Detall de les habitats que hauria de tenir un bon Data Scientist
What is a Data Scientist?
Authors:

Data science,” was born of  the scientific method, is the evolution of what has hitherto been known as a data analyst, but unlike it, data scientist should explore and analyze data from multiple sources, often huge (known as Big data), which may have very different formats. Data scientist also has a strong business vision to be able to extract and transmit recommendations to business leaders in his company.

A Data Scientist is an expert in Data Science (Science Data), his job is to extract knowledge from the data to answer the questions.

What is the data science“?

Data science,” was born of the scientific method, is the evolution of what has hitherto been known as a data analyst, but unlike it, data scientist should explore and analyze data from multiple sources, often huge (known as Big data), which may have very different formats. Data scientist also has a strong business vision to be able to extract and transmit recommendations to business leaders in his company.

These data sets can come from all types of electronic devices (such as a phone, all types of sensors, genome sequencers,), social networking, medical data, web pages… and they affect in a very significant way the current investigation in many fields as the biological sciences, the medical computer science, the social sciences…

What process follows a data scientist?

The process follows a Data Scientist to answer the questions can be summarized in these five steps:

  • Extract data, regardless of its source (websites, csv, logs, celery, etc.) and volume (Small or Big Data Data).
  • Clean the data.
  • Process data using different statistical methods (statistical inference, regression, hypothesis testing, etc.).
  • To design new tests or experiments
  • Visualize and present data graphically.

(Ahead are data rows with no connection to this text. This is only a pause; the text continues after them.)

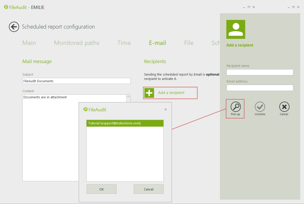Click the Pick up magnifier icon
This screenshot has width=304, height=204.
236,107
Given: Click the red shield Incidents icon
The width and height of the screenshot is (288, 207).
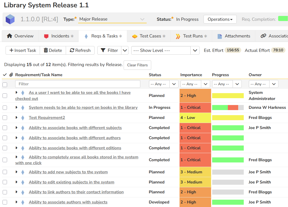Looking at the screenshot, I should tap(46, 36).
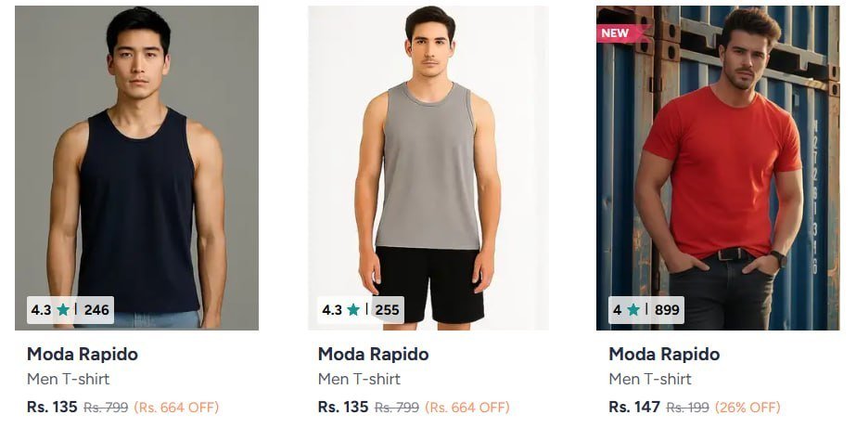856x428 pixels.
Task: Click the star icon beside 4.3 rating 255
Action: [353, 310]
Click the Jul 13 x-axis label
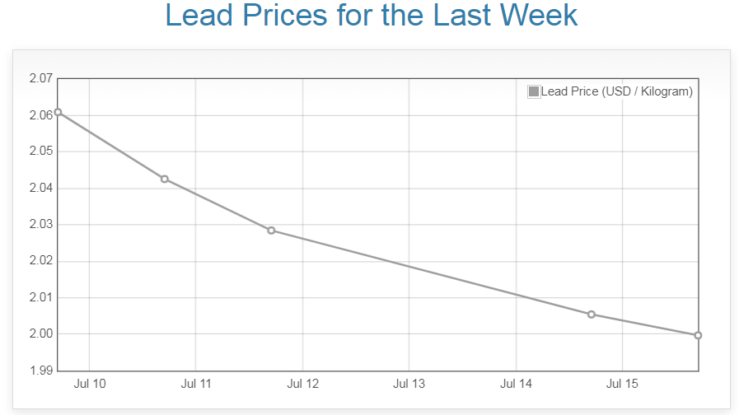Viewport: 739px width, 415px height. 409,384
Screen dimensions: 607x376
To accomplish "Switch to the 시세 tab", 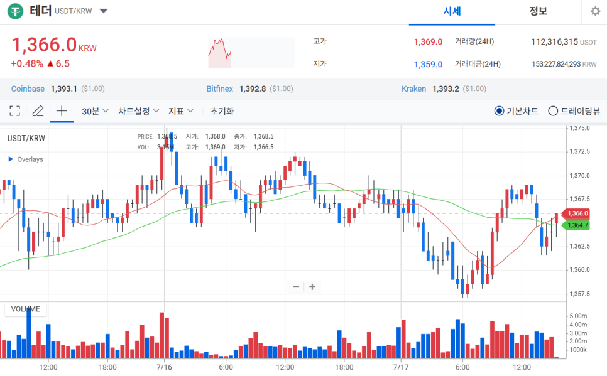I will (x=452, y=11).

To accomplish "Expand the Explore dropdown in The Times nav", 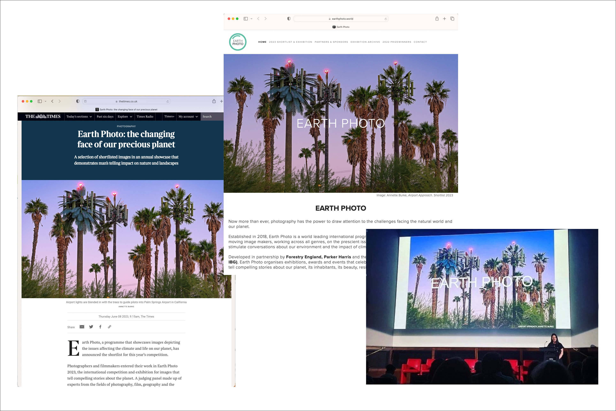I will coord(124,117).
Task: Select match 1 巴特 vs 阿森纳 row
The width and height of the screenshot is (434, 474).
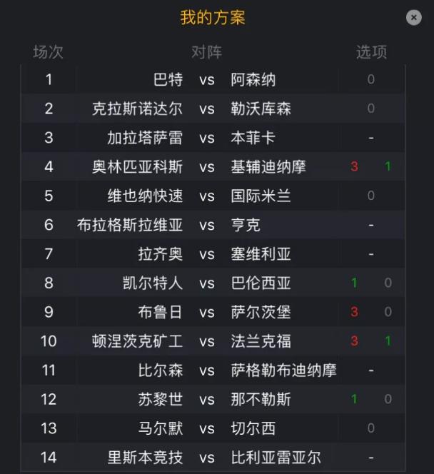Action: pos(213,79)
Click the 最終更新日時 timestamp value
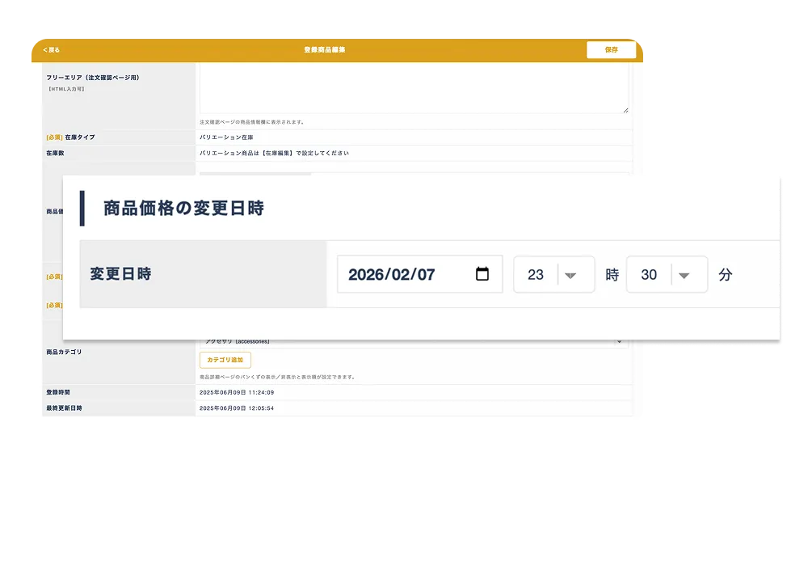Viewport: 808px width, 566px height. pos(237,408)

What is expected from a Data Scientist?

What is expected from a Data Scientist is that not only it is capable of approaching a problem of exploitation of data from the point of view of analysis, but also it has the necessary aptitudes for covering the stage of management of data. So, the aim of a profile of this type is bring over two worlds (the management and data analysis), which until now they had been separated, but due to the new requirements of volume, variety and data speed exploitation of these (ie, three V’s of the standard definition of the term Big Data) it has become essential to carry out this exploitation through a combined profile.

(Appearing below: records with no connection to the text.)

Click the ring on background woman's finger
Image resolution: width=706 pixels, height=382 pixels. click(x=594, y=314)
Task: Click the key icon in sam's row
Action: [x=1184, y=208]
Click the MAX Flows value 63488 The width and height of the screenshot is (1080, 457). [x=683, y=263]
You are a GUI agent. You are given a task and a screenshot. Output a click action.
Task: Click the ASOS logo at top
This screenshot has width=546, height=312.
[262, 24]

What profile must have a Data Scientist?

The profile of the Data Scientist, is as a magic potion, needs as principal ingredients advanced skills in computer science, mathematics/statistics, automatic learning, to be able to handle large volumes of data, aptitude to communicate the knowledge that we have extracted from the information, vision of business, etc.

Since science of data is multidisciplinaryIt, it is necessary to learn many things, and is a specialization demanding and advanced time, but the combination is very powerful and difficult to find, maybe that’s why the Harvard Business Review magazine defined this work as the most sexy of the 21st century.

In the graph that heads the article, extracted from Applied Data Science in Europe published in the Zurich University of Applied Sciences and in the blog of one of his authors, in Thilo Stadelmann, there are detailed the different skills that a data scientist should have.

What challenges can we approach?

For mentioning an example, one of the challenges of current Big Data and Data Science technologies is its application in the analysis of the huge amount of genomic information that we have, and used it to study diseases such as cancer.

Consider that humans, have 23 pairs of chromosomes, each one consists of about 3,200 million base pairs of DNA containing approximately 20.000-25.000 gens. Determine which combination of these gens are significant for certain diseases opens the door to think that someday we will be personalized medicine.

Currently there are a lot of open data sources that we can analyze, for example, open data from Barcelona town hall, or full details of all the human cancer genome from the Pediatric Cancer Genome Project at the University of Washington.

You can take part in different challenges of data science, such as: Identifying signs of diabetic retinopathy in images of the eye. This and other challenges are published kaggle competitions, where if you’re good, you get good rewards.

How can I learn?

A good way to learn Data Science is through specialization in the MOOC’s platform (online coursesCoursera, they offer nine courses for free.

In inLab FIB have been working in the data analysis, for many years, in areas such as modeling, simulation, optimization and analysis of learning (Learning Analytics). With the appearance of technologies to treat large volumes of data (Big Data) now have powerful tools that complement this area.